● **WHAT TO WORK ON**:
The number of lines in the records that include "agent" is all you should give.

↓

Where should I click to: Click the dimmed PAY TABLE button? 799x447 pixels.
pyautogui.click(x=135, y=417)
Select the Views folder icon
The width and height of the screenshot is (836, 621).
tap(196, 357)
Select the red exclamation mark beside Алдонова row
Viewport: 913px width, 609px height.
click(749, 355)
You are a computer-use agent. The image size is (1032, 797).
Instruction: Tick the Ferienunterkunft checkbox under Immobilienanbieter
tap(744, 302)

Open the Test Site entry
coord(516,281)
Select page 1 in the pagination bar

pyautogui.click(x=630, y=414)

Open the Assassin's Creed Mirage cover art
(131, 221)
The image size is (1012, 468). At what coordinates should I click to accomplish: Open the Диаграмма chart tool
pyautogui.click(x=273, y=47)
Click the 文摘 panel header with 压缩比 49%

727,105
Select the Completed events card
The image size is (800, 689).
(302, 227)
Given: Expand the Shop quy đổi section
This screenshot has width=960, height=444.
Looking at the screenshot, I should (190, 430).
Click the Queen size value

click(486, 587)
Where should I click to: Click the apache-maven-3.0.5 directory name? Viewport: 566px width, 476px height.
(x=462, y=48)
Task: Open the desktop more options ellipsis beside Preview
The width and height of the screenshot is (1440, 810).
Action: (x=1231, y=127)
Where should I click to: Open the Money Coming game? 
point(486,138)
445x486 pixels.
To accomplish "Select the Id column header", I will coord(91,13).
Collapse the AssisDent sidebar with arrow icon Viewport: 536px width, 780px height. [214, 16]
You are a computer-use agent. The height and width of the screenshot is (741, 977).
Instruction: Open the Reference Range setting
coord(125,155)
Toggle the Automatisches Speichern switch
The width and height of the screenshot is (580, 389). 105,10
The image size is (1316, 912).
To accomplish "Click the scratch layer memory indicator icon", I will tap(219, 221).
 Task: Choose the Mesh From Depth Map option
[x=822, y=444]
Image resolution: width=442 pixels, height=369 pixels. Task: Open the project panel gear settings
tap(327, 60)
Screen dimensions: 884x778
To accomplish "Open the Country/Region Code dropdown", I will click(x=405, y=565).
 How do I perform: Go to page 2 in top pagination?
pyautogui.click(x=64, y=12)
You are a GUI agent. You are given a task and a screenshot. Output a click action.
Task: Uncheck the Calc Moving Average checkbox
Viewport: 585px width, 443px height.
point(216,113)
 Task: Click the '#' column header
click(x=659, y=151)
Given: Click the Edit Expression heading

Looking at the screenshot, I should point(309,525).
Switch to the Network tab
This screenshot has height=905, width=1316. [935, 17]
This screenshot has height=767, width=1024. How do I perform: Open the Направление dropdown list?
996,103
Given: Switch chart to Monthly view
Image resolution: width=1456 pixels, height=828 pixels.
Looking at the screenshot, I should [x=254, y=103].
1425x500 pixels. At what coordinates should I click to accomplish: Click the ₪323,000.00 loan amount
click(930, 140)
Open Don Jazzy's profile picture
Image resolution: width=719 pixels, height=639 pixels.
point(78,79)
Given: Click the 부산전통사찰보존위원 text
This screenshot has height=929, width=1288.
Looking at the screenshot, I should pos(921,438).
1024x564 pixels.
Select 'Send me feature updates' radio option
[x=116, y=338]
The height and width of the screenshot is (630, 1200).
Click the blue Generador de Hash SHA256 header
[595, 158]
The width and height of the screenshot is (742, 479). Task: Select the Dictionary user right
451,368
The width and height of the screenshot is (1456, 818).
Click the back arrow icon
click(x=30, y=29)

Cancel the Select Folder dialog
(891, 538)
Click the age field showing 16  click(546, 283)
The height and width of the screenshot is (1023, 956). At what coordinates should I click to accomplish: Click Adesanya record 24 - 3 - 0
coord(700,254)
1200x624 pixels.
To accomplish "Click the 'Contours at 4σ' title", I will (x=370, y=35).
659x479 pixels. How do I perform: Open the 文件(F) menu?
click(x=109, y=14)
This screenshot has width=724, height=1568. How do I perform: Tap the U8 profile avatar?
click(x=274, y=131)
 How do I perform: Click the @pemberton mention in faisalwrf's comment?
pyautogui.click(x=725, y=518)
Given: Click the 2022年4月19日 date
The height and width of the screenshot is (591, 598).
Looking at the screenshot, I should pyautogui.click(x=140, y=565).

↑

● **THE ANSWER**:
3